Jika kita mau menunduk sedikit saja, kebaikan itu punya cahaya, begitupun dengan yang namanya kebenaran. Cahayanya berpendar, tidak panas menyengat ataupun menyilaukan, namun memberi kehangatan yang dibutuhkan hati kita, terutama di bagian yang terdalam yang disebut hati kecil.
Bukan soal besar atau kecilnya kebaikan yang ada, karena kebaikan tak punya ukuran, tak butuh perhitungan. Dan kebaikan menyertai hati yang 'percaya', hati yang punya cahaya.
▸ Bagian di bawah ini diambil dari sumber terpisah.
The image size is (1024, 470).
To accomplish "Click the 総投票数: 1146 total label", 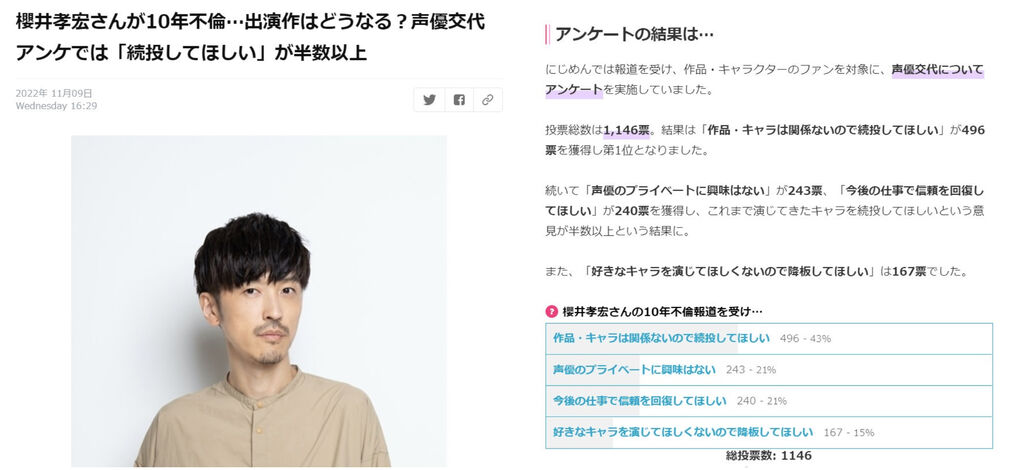I will pyautogui.click(x=769, y=456).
Begitupun dengan kebenaran, tak akan pernah bisa bersatu dengan kebohongan, apalagi kebathilan. Kebenaran mempunyai sinar yang mampu menembus apapun yang merintanginya. Sementara kebohongan, dusta dan kebatilan punya noda yang mudah sekali luntur.
Mencari kebenaran butuh hati yang bersih. Yang sebenarnya dimiliki setiap orang yang jujur dan berani menyuarakan kejujurannnya. Sementara di sekitar kita, banyak orang jujur, namun tak punya keberanian untuk menyuarakan kebenaran. Keberanian untuk jujur adalah sesuatu yang tak dimiliki para pendusta.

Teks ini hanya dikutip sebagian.